Labour brokering could initially be categorised in terms of who is asking for it – the employer or the employee. If the employee asks for it, it cannot be commercial abuse by the employer. If the employer asks for it, it might be an abusive relationship, but it might not. What happens if the employer asks for it, but has a long line of employees ready sign up on a labour brokering contract? Is that desperation, or choice, in a tough and competitive world? Nothing comes easy for anyone working for a living. Nothing should come easy. Because if it does, it makes it really, really tough for someone else, somewhere else.
So once we have categorised an employment contract by ‘employee requested’ or ‘employee requested’ we have simply removed a percentage of labour brokering activity from the ‘abusive’ category. Meaning we can narrow down our search for fairness and responsible behaviour. After that, any number of concepts can be used for categorisation purposes.
Consider commercially cyclical industries as another example. If labour is used to pick millions of tons of fruit in the picking season, surely this constitutes legitimate cyclical commercial needs. It would be crazy to employ fruit-pickers all year round. What on earth would they do? And don’t think for a moment there is something to do for all those hundreds or thousands of workers. There isn’t.

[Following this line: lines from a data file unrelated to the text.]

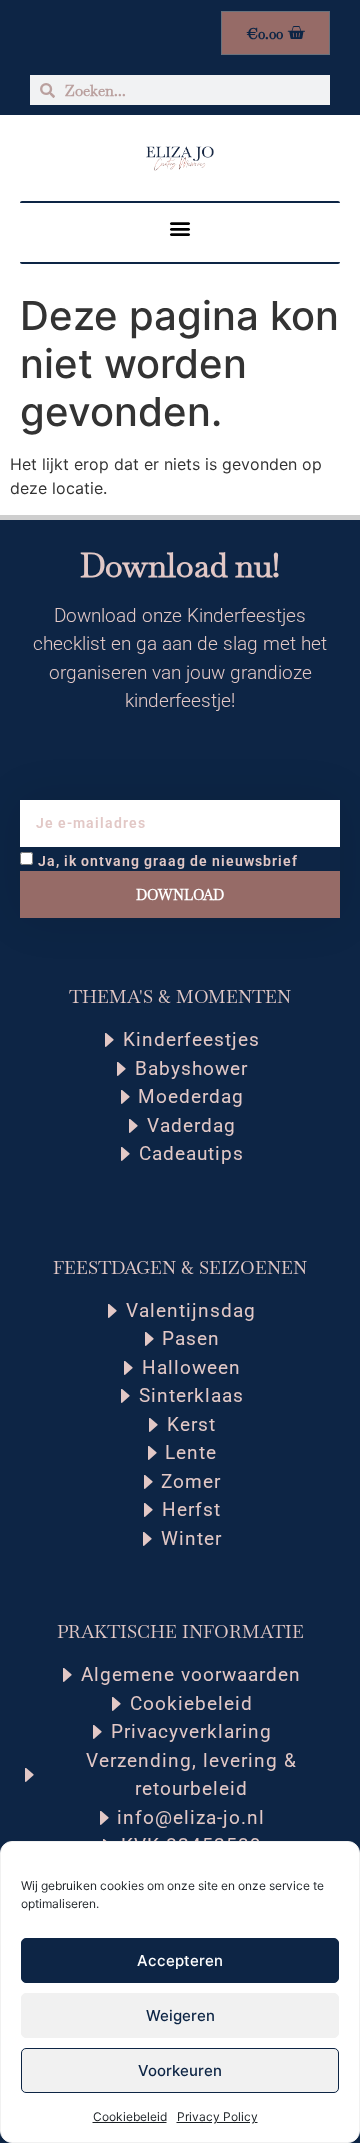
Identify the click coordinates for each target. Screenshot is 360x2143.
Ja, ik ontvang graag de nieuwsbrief (168, 861)
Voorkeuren (180, 2070)
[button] (180, 227)
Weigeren (180, 2015)
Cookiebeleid (130, 2116)
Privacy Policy (217, 2116)
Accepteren (180, 1960)
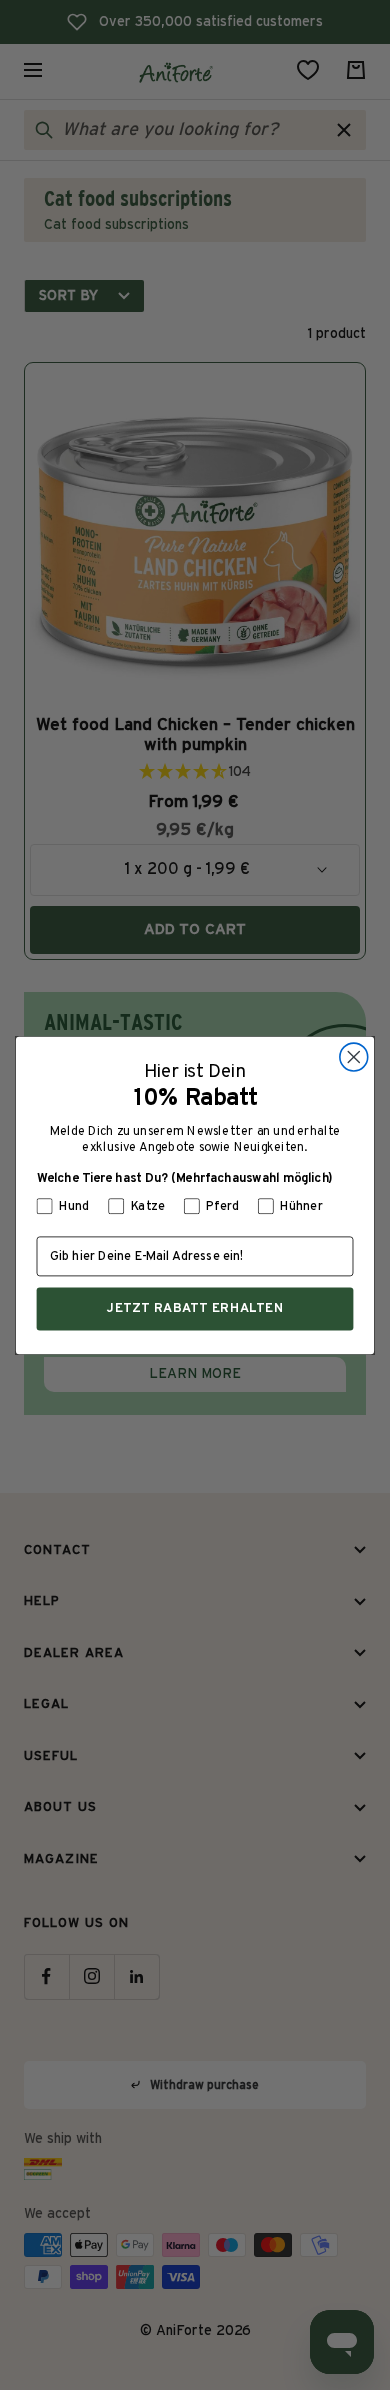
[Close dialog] (354, 1057)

After that, the same simple process of categorising legitimate behaviour, and subsequent elimination, can be followed until we have reached our goal – finding abusive labour brokering or employment relationships.
Without this analysis, in detail, it would be naïve in the extreme to impose an outright ban on labour brokering. It would also have a net effect of making South Africa expensive, uncompetitive, and leaving millions of people without any opportunity at all to find work.